Authors : Sangseok Yun, Jae-Mo Kang, Jeongseok Ha, Sangho Lee, Dong-Woo Ryu, Jihoe Kwon and Il-Min Kim

Journal : IEEE Transactions on Geoscience and Remote Sensing Letters (published: March 2021)

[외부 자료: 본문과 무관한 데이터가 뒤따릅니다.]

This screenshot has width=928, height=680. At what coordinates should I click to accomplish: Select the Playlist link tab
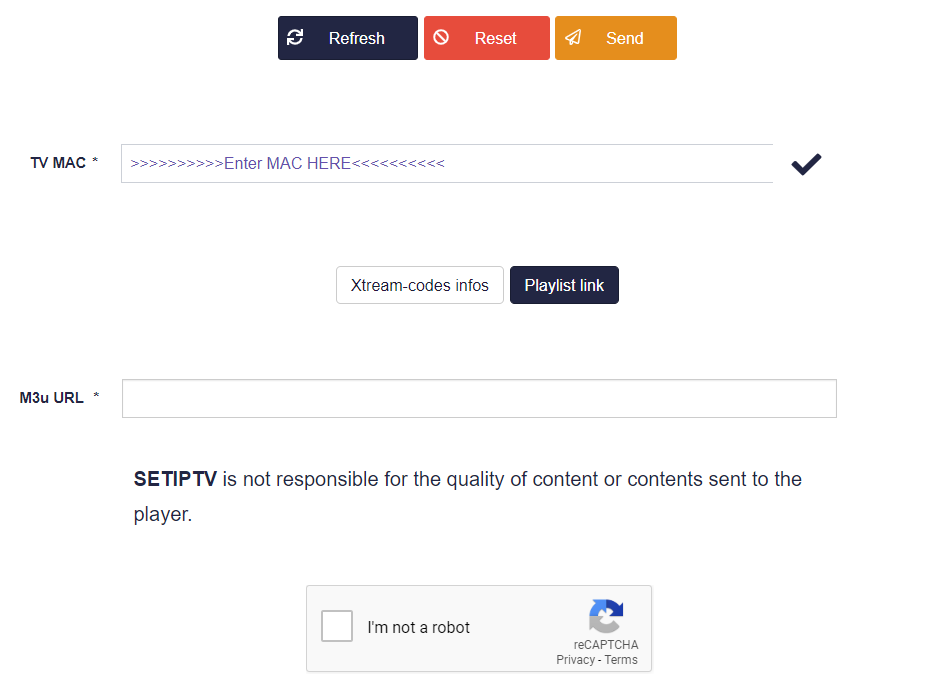(564, 285)
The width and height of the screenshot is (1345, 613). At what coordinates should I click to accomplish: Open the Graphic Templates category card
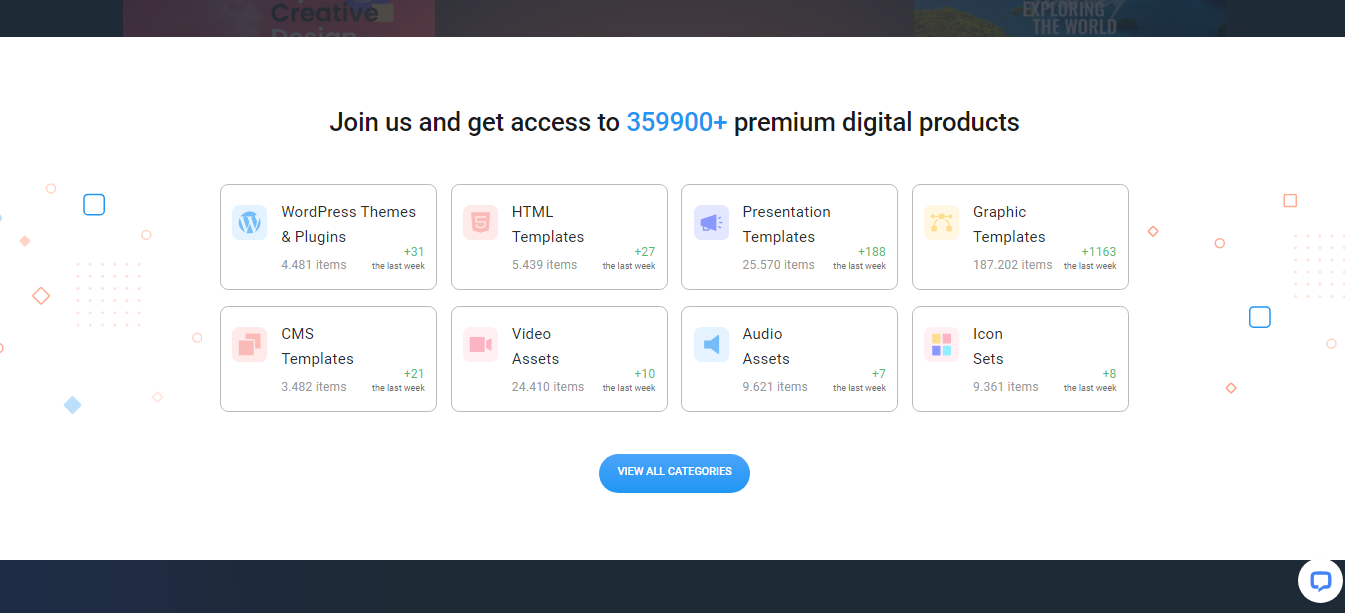point(1020,237)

본 논문은 딥 러닝 기반의 효율적인 지상 진동 모니터링 시스템에 관한 연구이다. 본 연구에서는 데이터 수집 및 분류의 실제 문제를 효과적으로 처리하기 위해 인공 지능 (AI) 기술을 채택하였다. 특히, 심층 Q-네트워크 기반 강화 학습을 채택하여 새로운 에너지 효율적인 데이터 수집 체계를 개발하였다. 또한 지상 진동 분류를 위한 향상된 공동 순환 신경망 (RNN) 및 합성 곱 신경망 (CNN) 접근 방식을 제안하였다. 제안한 방식의 성능은 실제 지반 진동 데이터를 사용하여 평가된다. 실험 결과 제안된 분류 체계는 분류 정확도 측면에서 기존의 CNN 방식보다 13 % 이상 우수한 성능을 보였다. 또한 제안한 에너지 관리 계획은 동일한 전력 할당을 사용하는 유사한 방식보다 지반 진동 모니터링 시스템의 정확도를 7.6 % 향상시킬 수 있음을 보여준다.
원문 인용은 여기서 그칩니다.